Stored records:
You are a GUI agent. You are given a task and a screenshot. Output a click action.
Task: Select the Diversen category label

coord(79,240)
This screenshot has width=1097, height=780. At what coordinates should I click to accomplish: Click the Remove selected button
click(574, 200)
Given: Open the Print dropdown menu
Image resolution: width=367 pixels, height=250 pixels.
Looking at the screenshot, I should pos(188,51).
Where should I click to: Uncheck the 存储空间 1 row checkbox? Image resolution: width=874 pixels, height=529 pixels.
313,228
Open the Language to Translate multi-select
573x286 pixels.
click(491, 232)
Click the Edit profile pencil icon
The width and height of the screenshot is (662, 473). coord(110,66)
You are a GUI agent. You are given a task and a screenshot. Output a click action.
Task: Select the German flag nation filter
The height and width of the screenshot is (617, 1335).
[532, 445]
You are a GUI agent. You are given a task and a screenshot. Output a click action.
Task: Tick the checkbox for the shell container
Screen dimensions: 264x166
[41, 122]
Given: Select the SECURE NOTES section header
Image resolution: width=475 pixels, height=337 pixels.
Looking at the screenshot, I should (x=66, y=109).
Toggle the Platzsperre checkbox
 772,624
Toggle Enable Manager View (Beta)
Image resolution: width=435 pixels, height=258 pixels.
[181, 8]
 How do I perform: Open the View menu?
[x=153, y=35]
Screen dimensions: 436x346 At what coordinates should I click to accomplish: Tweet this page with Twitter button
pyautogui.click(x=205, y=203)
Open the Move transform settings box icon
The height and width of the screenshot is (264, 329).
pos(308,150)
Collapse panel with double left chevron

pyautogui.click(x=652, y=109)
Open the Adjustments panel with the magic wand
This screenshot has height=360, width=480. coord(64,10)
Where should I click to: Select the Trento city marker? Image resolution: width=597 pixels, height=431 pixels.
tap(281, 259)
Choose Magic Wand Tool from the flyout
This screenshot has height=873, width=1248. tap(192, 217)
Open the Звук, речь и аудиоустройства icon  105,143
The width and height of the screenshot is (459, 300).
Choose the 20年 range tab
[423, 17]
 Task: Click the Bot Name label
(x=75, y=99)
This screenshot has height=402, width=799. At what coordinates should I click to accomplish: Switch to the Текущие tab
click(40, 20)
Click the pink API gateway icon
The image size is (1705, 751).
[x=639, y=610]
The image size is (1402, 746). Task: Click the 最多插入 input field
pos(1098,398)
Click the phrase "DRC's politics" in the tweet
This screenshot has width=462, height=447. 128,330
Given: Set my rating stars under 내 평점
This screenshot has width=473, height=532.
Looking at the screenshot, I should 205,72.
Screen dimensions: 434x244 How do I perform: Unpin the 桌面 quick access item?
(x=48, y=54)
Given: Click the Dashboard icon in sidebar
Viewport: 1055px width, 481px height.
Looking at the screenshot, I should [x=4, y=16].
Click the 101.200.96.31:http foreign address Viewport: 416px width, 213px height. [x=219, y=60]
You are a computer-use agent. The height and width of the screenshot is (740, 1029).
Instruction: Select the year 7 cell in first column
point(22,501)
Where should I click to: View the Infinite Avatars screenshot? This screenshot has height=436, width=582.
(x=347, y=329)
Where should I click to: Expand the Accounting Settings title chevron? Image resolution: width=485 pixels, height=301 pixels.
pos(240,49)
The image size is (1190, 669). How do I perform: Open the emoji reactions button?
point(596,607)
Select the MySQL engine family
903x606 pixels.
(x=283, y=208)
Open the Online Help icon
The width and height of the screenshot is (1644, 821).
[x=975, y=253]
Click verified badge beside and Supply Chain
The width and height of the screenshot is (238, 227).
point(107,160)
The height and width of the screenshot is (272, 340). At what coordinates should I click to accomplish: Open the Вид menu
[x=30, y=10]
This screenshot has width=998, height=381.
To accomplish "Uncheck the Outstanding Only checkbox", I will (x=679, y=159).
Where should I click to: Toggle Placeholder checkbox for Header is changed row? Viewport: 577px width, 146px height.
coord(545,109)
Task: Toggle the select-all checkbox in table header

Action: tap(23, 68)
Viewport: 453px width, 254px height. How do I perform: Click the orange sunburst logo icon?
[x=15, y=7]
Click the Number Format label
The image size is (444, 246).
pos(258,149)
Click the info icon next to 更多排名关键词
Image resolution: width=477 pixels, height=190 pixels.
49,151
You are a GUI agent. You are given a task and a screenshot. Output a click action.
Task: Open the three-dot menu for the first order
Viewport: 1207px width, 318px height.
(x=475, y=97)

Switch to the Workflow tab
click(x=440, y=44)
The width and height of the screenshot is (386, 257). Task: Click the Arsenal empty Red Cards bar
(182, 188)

Assigned task
Reproduce without change every line of the entries above, from the one containing "Image resolution: width=477" through the last.

Your response
Image resolution: width=477 pixels, height=190 pixels.
49,151
You are a GUI agent. You are given a task and a screenshot. Output a click action.
Task: Open the three-dot menu for the first order
Viewport: 1207px width, 318px height.
(x=475, y=97)

Switch to the Workflow tab
click(x=440, y=44)
The width and height of the screenshot is (386, 257). Task: Click the Arsenal empty Red Cards bar
(182, 188)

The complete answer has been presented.